History of the Catholic Church from the Renaissance to the French Revolution — Volume 2
1558
History of the Catholic Church from the Renaissance to the French Revolution — Volume 2
1558
The Catholic Church did not decline quietly. Between the Renaissance and the French Revolution, it weathered the Protestant Reformation, the Counter-Reformation, the wars of religion, and the gradual erosion of its political power across Europe. This volume traces that tumultuous transformation with scholarly precision and narrative clarity, examining how the Church adapted, resisted, and sometimes collapsed in the face of unprecedented challenges. MacCaffrey opens with the religious landscape of Tudor England, where Henry VII's consolidation of royal power set the stage for the most consequential rupture in Western Christianity. The narrative moves through Henry VIII's infamous marriage crisis and the political calculations that birthed the English Reformation, challenging the myth of a populace blindly跟随 religious authority.
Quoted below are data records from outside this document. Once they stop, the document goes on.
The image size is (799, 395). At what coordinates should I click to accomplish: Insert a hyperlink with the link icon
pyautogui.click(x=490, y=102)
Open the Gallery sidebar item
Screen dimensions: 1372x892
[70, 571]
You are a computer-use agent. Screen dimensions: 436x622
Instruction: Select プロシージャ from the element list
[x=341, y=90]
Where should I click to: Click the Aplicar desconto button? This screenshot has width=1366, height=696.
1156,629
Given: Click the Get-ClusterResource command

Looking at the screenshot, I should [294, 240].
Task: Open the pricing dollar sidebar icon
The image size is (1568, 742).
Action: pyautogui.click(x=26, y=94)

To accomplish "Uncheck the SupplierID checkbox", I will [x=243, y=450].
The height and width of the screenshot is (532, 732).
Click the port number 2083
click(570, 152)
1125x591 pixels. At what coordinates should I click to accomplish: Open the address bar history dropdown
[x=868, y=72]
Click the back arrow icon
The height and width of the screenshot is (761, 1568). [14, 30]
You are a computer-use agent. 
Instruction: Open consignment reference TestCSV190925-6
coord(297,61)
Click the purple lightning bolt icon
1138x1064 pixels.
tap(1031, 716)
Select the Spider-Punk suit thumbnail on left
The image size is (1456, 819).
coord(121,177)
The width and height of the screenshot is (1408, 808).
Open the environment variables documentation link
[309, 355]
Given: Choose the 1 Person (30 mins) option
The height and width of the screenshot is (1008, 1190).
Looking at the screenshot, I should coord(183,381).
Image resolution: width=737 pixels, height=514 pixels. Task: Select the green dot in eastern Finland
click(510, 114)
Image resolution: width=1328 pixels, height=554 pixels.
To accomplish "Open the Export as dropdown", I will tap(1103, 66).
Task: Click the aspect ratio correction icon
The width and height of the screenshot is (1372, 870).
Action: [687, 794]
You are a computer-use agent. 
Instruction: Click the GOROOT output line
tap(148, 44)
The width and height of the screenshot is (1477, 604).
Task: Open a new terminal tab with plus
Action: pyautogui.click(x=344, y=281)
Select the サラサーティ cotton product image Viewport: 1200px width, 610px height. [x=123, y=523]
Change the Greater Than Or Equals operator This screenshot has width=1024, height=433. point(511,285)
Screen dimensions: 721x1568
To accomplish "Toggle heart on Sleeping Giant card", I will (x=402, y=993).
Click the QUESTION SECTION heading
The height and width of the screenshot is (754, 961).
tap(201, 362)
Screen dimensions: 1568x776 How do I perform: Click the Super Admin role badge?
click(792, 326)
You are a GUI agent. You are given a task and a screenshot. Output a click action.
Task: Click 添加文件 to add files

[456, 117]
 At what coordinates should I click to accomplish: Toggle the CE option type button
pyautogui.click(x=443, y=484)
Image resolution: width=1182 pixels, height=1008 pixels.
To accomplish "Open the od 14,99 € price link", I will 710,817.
The book illuminates how absolutist monarchs chipped away at ecclesiastical privilege while the Church itself struggled between reform and retrenchment. What emerges is not simply a story of institutional decline, but of an organization constantly renegotiating its relationship with secular power, popular devotion, and its own spiritual mission. For readers seeking to understand how the modern divide between church and state took shape, or how a pan-European institution survived its greatest crisis, this volume provides the historical depth and analytical rigor that make the past legible.